L'accompagnement porte ses fruits. Beaucoup de ces quarante premiers malades bénéficient désormais d'un suivi moins systématique et ont pu se réinsérer en gérant leurs propres activités génératrices de revenus. Mais certains ont fini par succomber à la maladie. Et Donata Mawulawoe Etsi Quashie voit encore des situations dramatiques, notamment lorsque des enfants sont concernés : «quand les parents sont malades, même si les enfants eux-mêmes ne sont pas directement touchés, ils se retrouvent dans de grandes difficultés : il faut économiser jusque sur les frais d'écolage. Et quand des enfants ou des jeunes sont infectés, ils peuvent sombrer dans le pire désespoir et avoir des pensées suicidaires : comment envisager de construire leur vie avec le Sida ?»
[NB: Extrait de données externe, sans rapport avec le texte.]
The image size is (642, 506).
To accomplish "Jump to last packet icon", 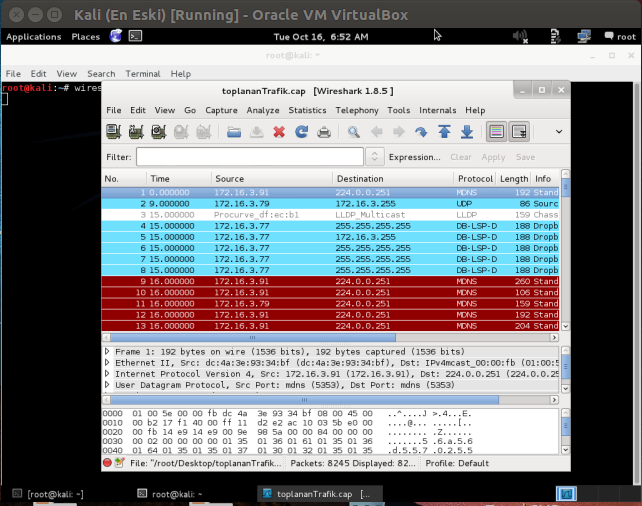I will [467, 132].
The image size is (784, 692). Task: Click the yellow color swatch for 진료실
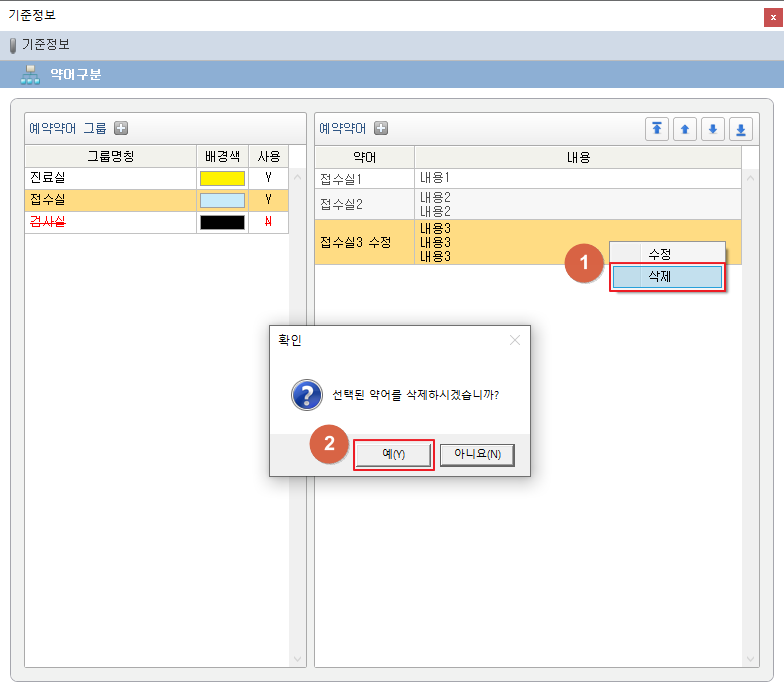coord(222,178)
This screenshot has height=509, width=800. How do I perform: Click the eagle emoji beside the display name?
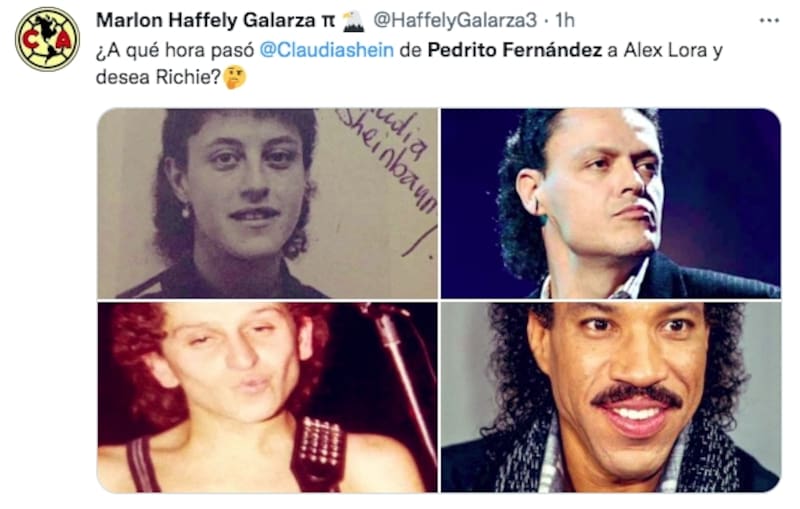click(353, 21)
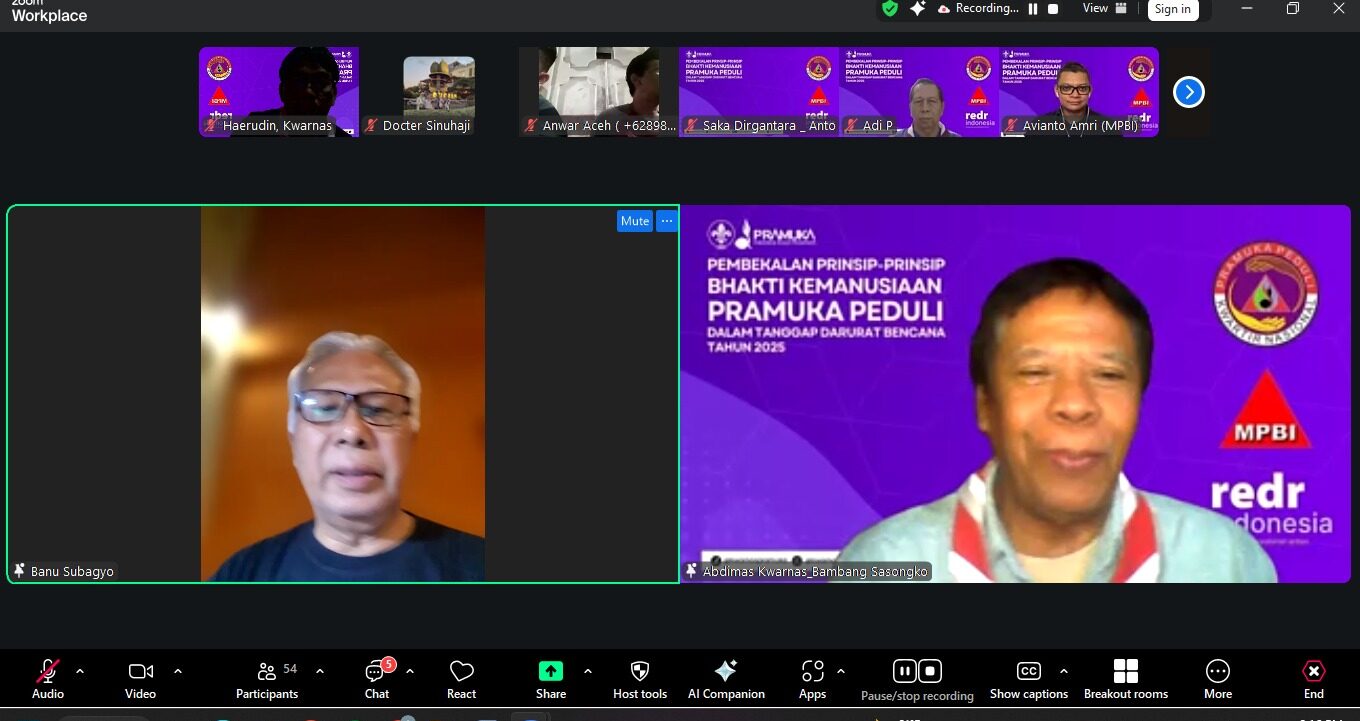Click the Sign in button
This screenshot has height=721, width=1360.
pyautogui.click(x=1172, y=9)
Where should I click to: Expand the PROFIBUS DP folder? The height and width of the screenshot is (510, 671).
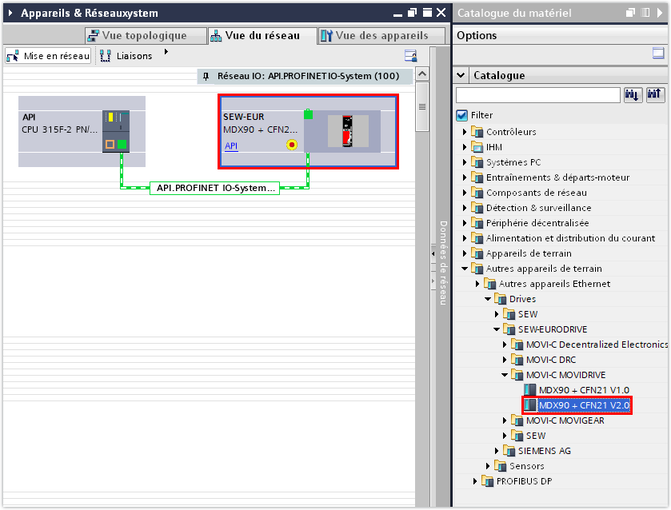[477, 481]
Une nouvelle phase du projet a été lancée avec quarante autres malades. Et toujours avec le soutien de la Cevaa. Avec l'expérience de la première phase, les priorités ont été revues : l'accent est mis davantage sur les actions de sensibilisation et sur des formes personnalisées d'accompagnement. «Deux personnes sont mobilisées pour informer, explique Donata Mawulawoe Etsi. Elles vont dans les écoles, les paroisses, et peuvent s'appuyer ponctuellement sur des personnes ressources. Il s'agit de démystifier, dédramatiser, lutter contre les fausses images et la stigmatisation qui accompagnent encore la maladie. Toutes ces activités sont toujours coordonnées depuis l'infirmerie de Notsé, où continuent à se dérouler les formations aux activités génératrices de revenus destinées aux malades.»